*Required work*
Count the lines in the material below that contain the word "height", treating uppercase and lowercase as different. Reply with the number only.

*Record list*
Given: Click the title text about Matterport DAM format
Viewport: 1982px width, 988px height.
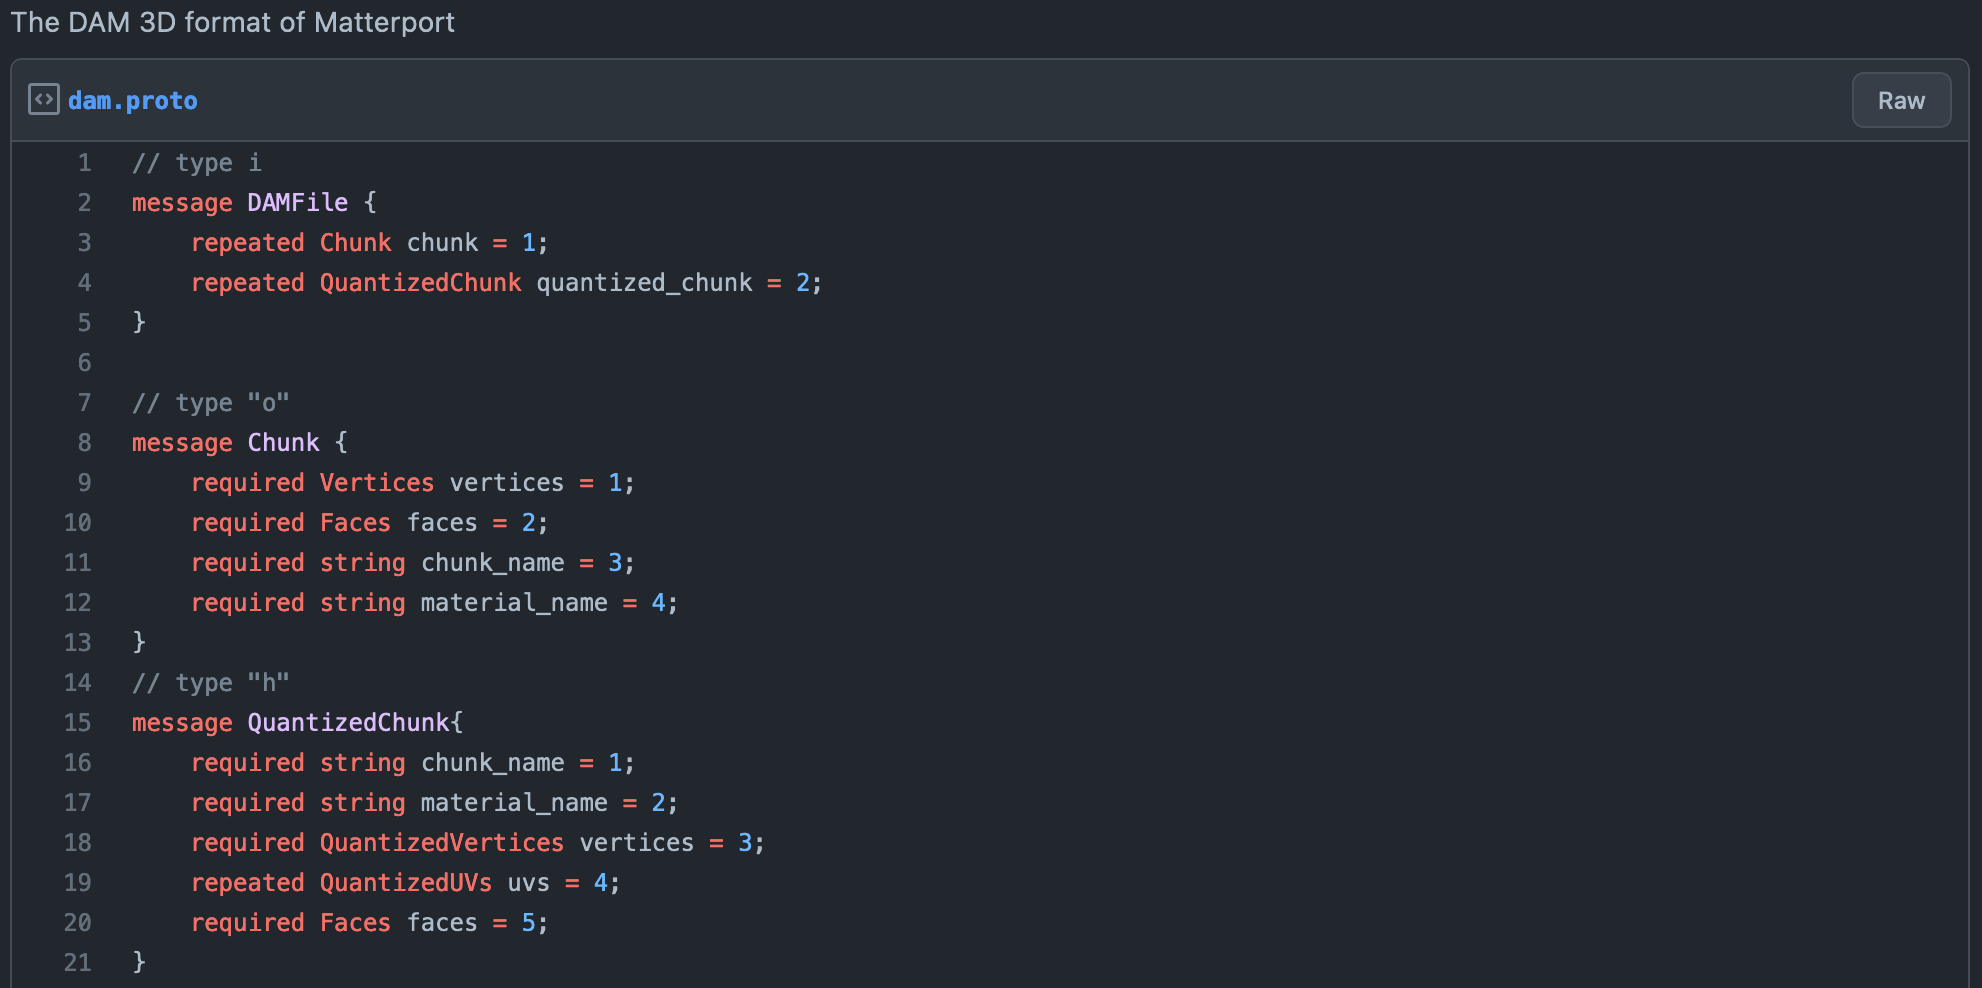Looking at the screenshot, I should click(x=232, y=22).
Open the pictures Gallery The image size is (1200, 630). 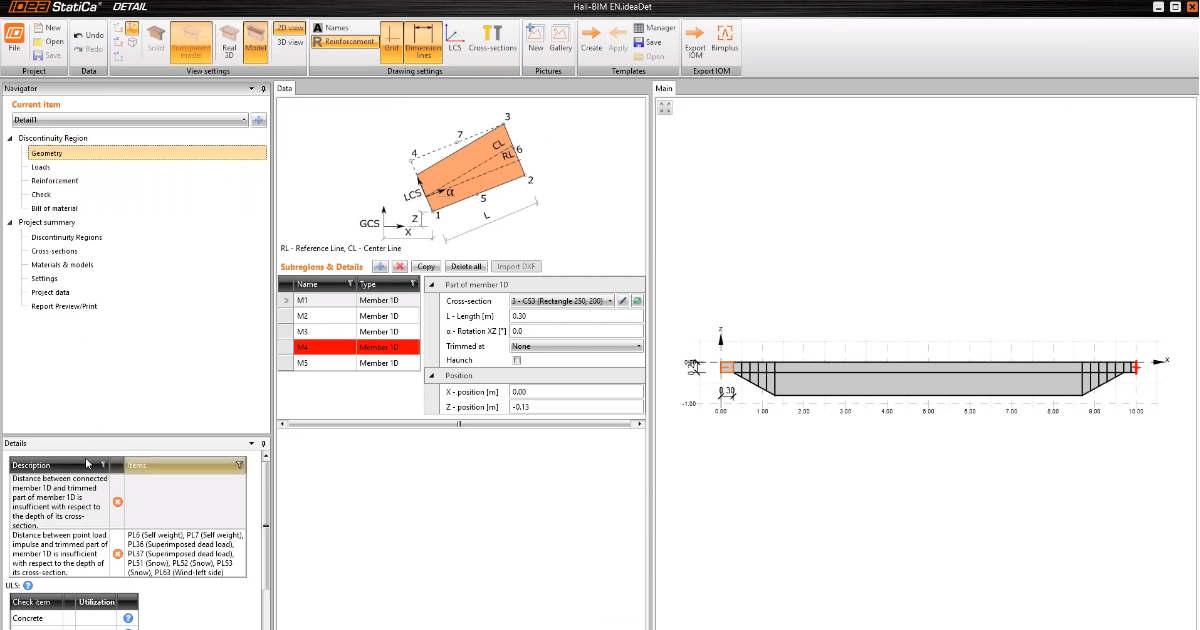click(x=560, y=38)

* * *

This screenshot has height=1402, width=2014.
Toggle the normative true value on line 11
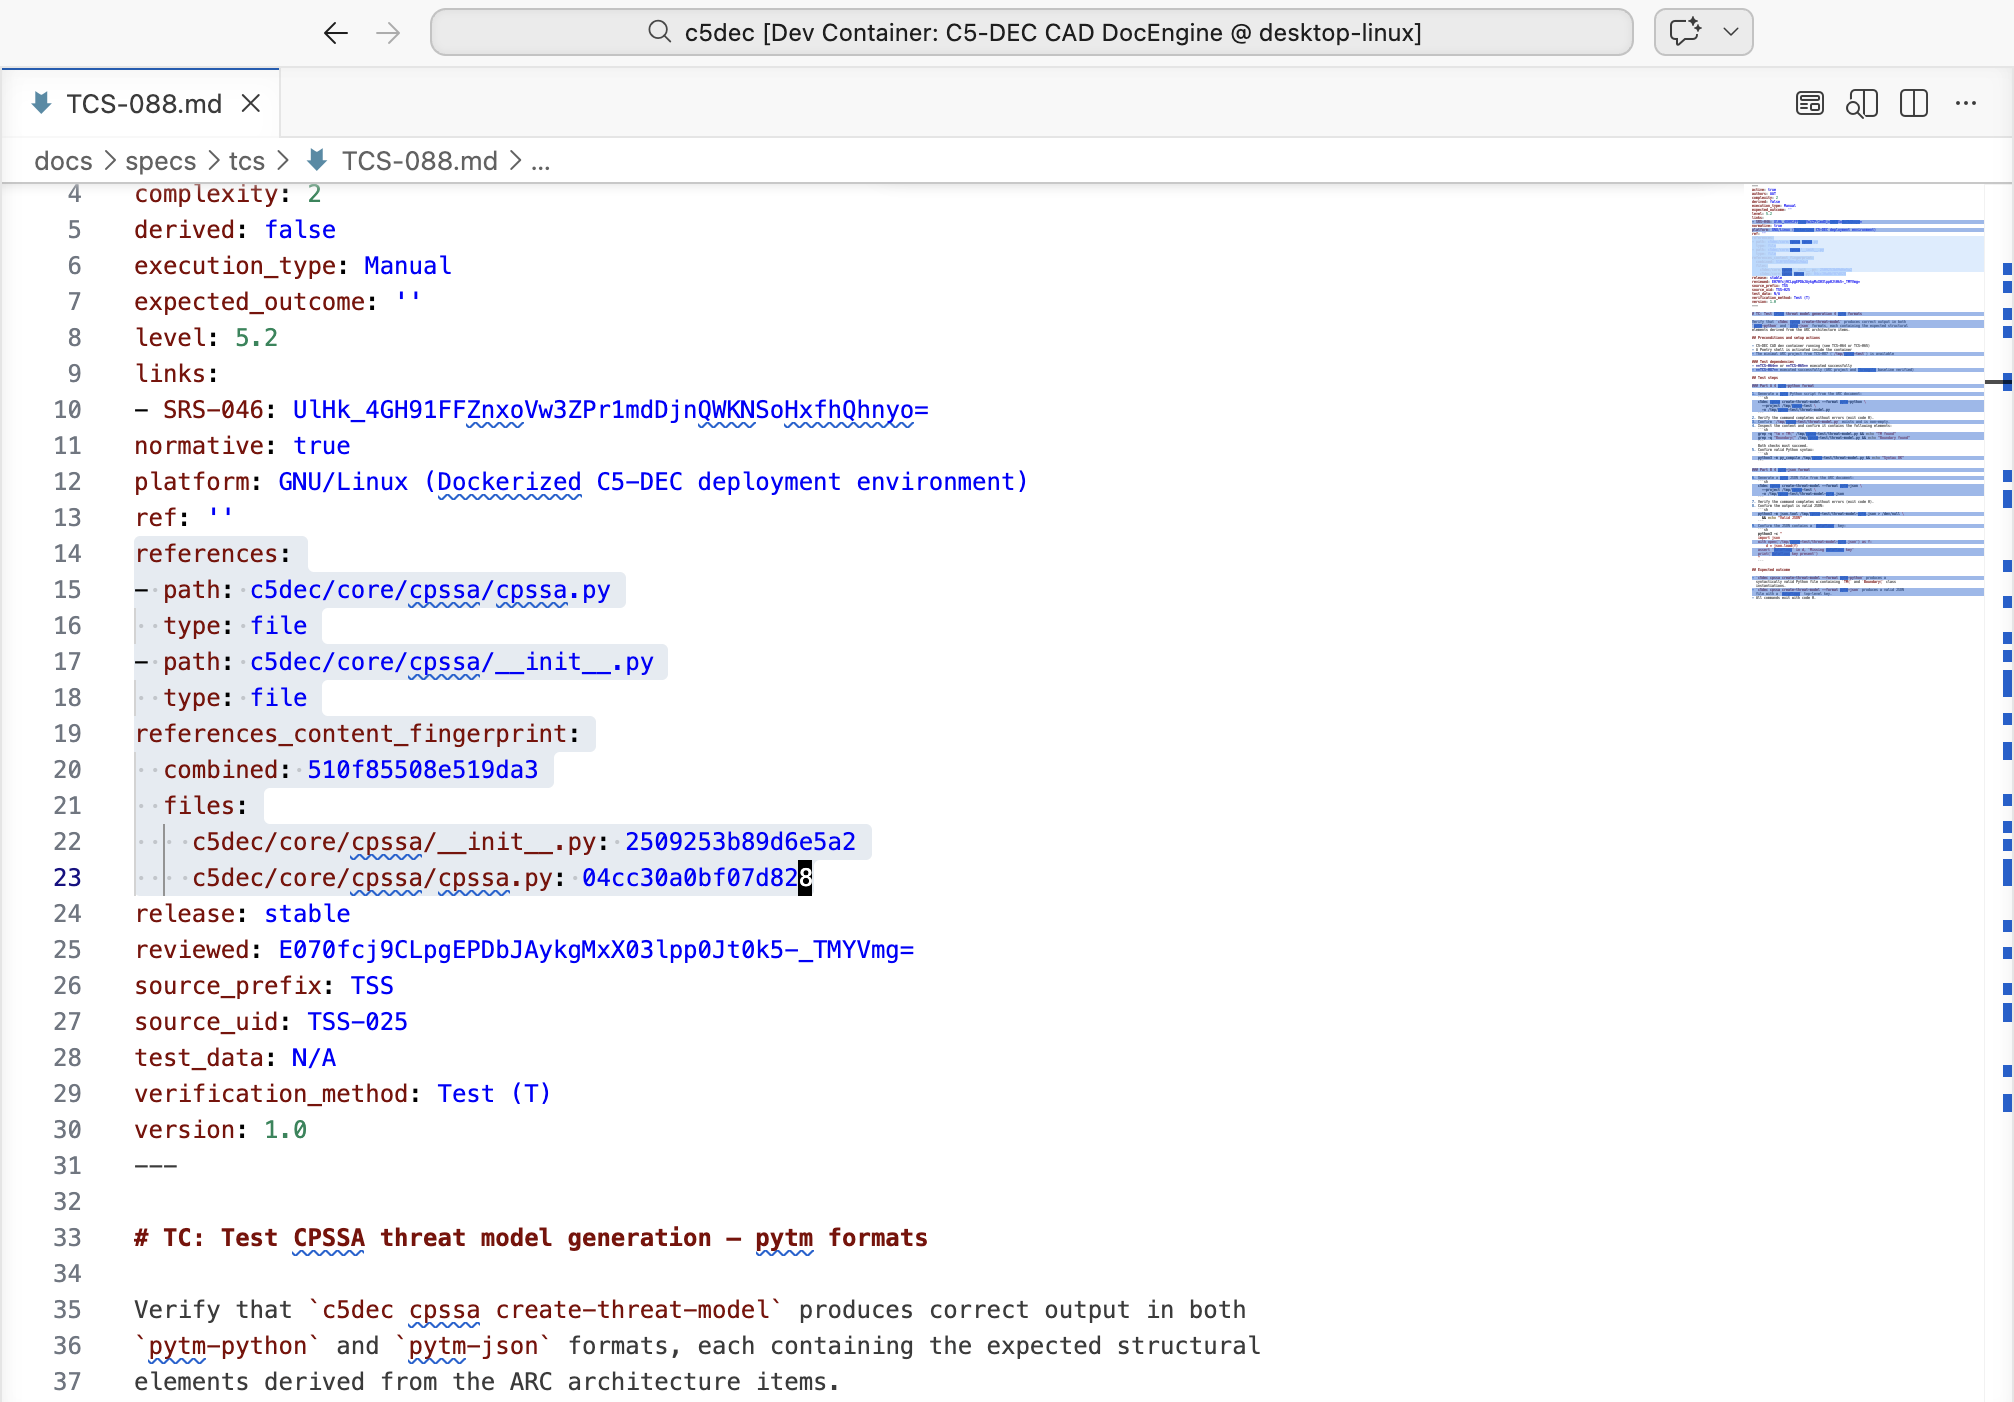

*Task answer*
2